(Data for this exercise)
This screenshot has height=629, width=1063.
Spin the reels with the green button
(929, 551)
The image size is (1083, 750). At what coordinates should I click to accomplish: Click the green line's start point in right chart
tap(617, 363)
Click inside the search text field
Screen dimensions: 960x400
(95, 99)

(What to do) Copy out the part of the entries that opens with the line containing "The image size" and runs through the last entry, keeping both ends and changing nothing.

(Reply to the exercise)
The image size is (1083, 750). At what coordinates should I click to accomplish: Click the green line's start point in right chart
tap(617, 363)
Click inside the search text field
Screen dimensions: 960x400
(95, 99)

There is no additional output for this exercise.